On Wednesday May 13, 2015 at 3 p.m., I wrote a note to myself on my iPhone.
One word: Kohlrabi.
I wanted to remember this word.
A day or two earlier, I was sitting in the Ascent library, my friend Mo’s office in Tzfat, working with him. He brings lunch each day. He had this thing that looked like a white waxy Turnip. It fit in the palm of his hand. I’d watched as he’d peeled it with a knife. Then he sliced off a piece and offered it to me.
This was new to me. (And that is one of the best reasons to travel!)
I liked it. Cool, although it hadn’t been in a refrigerator. Refreshing because it was moist. I could almost taste the water in it. It had a slight bite. I might call it a bit sweet. Certainly not sour. Easy to bite, chew, enjoy.
So I bought one, recognizing it by sight. The one I bought was double the size of Mo’s. I wanted mine to last through the weekend, through Shabbat. I loved it again — and had to remember the word so I could be sure to buy it again and again.
I love Kohlrabi!
It became a staple food for me and I highly recommend it to all. Especially travelers.
Kohlrabi is a terrific traveler’s food or backpacker’s food. Especially when you’re traveling with a good Swiss Army or Leatherman knife. :)
It comes in its own container, doesn’t need to be wrapped, doesn’t need refrigeration, is cool and refreshing and is healthy. Not a lot of calories, no fat, little sugar, a bit of nearly every vitamin, and a lot of fiber. (You can check it out for yourself at the USDA Nutrient Database.)
It could be and maybe should be refrigerated after it is peeled. I simply peel just the side I would eat. The next day I just peel off a thin layer of the site that had been exposed to the air.
I ate/eat it plain.
I ate/eat it in lieu of a cracker or pita bread with humus.
Now that I am at a friends house where I can mix up my own garlic tahini, I can have it with that.
It’s also good with peanut butter as it is so moist.

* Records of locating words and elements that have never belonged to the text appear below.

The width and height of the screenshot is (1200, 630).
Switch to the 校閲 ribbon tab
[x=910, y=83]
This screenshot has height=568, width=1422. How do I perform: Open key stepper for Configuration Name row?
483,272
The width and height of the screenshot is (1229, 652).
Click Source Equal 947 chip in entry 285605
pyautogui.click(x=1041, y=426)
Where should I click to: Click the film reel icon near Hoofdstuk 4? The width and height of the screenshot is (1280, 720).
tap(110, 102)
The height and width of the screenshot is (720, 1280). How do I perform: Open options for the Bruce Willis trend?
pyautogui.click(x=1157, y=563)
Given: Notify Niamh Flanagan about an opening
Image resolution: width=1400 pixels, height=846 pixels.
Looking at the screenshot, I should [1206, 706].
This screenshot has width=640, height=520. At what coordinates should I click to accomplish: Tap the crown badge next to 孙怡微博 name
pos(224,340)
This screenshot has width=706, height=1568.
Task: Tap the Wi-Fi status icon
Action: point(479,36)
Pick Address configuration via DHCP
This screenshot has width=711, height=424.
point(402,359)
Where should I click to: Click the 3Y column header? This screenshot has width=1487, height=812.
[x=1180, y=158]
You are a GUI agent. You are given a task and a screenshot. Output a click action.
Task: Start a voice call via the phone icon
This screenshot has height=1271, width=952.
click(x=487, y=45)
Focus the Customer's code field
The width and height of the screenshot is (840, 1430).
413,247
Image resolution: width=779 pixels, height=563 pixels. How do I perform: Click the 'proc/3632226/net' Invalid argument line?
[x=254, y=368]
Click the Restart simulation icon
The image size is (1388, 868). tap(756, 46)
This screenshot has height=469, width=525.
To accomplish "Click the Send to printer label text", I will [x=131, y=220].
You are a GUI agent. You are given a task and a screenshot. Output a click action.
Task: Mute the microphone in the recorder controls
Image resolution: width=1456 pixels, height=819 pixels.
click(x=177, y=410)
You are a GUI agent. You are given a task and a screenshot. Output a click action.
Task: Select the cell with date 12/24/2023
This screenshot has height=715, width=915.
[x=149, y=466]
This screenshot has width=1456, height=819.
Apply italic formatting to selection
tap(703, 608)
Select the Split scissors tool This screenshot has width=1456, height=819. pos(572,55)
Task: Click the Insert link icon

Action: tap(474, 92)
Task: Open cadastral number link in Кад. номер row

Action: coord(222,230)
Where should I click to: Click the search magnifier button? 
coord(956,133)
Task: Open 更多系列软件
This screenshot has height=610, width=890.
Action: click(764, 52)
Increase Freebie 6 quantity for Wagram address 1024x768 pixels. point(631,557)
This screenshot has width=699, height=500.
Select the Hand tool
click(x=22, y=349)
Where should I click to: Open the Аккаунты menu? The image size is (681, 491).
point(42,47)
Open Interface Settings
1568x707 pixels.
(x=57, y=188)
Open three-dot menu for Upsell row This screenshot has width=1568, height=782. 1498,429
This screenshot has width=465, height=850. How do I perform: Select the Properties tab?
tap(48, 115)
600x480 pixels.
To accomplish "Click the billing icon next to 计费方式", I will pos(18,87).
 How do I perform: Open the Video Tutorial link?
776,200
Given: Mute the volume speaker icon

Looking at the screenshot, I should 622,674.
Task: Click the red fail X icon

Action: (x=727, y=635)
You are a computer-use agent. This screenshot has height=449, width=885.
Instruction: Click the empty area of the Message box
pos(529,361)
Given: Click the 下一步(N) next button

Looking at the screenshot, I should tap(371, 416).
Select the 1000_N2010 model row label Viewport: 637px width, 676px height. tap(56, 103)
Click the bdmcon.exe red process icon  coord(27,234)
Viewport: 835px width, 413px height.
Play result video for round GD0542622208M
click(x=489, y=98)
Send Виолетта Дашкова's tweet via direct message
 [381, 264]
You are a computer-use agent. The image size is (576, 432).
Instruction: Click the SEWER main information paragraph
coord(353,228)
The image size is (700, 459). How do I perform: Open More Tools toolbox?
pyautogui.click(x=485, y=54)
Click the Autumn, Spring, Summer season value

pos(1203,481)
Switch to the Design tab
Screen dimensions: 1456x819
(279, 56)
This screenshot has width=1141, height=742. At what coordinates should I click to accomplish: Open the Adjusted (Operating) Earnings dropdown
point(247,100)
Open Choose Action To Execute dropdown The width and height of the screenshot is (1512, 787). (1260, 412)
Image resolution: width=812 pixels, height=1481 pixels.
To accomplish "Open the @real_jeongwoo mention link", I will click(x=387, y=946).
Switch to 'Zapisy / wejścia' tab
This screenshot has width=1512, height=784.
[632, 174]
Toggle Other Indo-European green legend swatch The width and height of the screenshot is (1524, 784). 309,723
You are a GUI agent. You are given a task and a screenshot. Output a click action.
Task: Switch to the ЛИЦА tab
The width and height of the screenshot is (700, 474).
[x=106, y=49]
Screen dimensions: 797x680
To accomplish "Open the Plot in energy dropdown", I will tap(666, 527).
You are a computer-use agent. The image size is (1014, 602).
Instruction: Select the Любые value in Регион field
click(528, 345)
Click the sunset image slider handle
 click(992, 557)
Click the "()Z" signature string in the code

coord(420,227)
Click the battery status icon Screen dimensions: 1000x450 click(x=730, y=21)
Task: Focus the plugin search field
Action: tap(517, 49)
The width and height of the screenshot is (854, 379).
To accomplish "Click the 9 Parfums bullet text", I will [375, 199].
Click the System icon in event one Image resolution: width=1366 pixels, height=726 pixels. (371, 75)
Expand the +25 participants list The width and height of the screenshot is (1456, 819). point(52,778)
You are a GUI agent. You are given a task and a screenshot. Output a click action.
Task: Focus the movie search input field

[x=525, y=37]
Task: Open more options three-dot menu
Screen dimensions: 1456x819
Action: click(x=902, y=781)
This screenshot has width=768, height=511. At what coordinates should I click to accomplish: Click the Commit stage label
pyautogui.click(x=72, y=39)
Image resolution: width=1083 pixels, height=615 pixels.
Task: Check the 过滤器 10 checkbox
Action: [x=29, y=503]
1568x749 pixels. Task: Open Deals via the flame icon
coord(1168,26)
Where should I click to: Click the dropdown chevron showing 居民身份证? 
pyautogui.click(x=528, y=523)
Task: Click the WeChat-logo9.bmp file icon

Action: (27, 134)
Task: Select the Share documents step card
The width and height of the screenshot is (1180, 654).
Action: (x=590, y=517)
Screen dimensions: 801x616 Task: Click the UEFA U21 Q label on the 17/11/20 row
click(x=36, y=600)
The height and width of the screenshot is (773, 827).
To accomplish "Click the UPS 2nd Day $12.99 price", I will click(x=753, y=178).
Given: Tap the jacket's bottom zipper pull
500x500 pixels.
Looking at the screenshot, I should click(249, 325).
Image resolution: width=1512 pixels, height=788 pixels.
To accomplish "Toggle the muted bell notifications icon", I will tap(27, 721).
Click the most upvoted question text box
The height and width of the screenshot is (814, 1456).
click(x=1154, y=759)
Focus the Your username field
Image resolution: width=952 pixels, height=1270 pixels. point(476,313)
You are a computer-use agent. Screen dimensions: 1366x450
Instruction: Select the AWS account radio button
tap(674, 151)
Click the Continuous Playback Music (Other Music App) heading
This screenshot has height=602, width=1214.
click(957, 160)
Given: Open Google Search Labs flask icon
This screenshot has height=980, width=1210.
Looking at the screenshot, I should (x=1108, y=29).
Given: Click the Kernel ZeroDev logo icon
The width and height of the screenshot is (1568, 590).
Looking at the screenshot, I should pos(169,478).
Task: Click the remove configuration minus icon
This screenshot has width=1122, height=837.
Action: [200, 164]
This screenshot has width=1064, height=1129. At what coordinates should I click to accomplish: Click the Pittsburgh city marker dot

The third or forth time I purchased one at one of my two local Tzfat fruit and vegetable shops, I wondered it if was Jicama and that I was just not remembering Jicama correctly. I wondered if it wasn’t really a new discovery for me. A few days later I offered a piece to a friend (Chanah, I think) and said the same thing but quickly added that it’s definitely not the same. Now, having looked both up on Wikipedia I know they are not the same. In fact, Jiccama is a “starch root” while Kohlrabi is definitely a turnip family member.
Wikipedia.org says it can be eaten cooked. I always figured it could be, but I have not tried that yet. But I did just see a recipe for Roasted Kohlrabi and will certainly be trying that! There are many recipes for Kohlrabi online. Even for baked Kohlrabi Chips. (I think I’ll roast some garlic beside it
Where can you find Kohlrabi?
I discovered Kohlrabi in Israel where it appears to be well known. Wikipedia says it is from Germany — and was a man-made food cross. Because I had never heard of it, I asked my friends (via Facebook) if they were familiar with it.
It turns out that several people knew it from the United States. Melanie said her dad grew it in Pennsylvania — in a German community, but it wasn’t popular. Cathy knew it in NY! (And I was friends with her in those days, so go figure!) Jack says he sees it in a food co-op in the Twin Cities. A few others know it from different states in the US.
I read that it is used in the Kashmir region of India. I wonder… maybe I did have it before.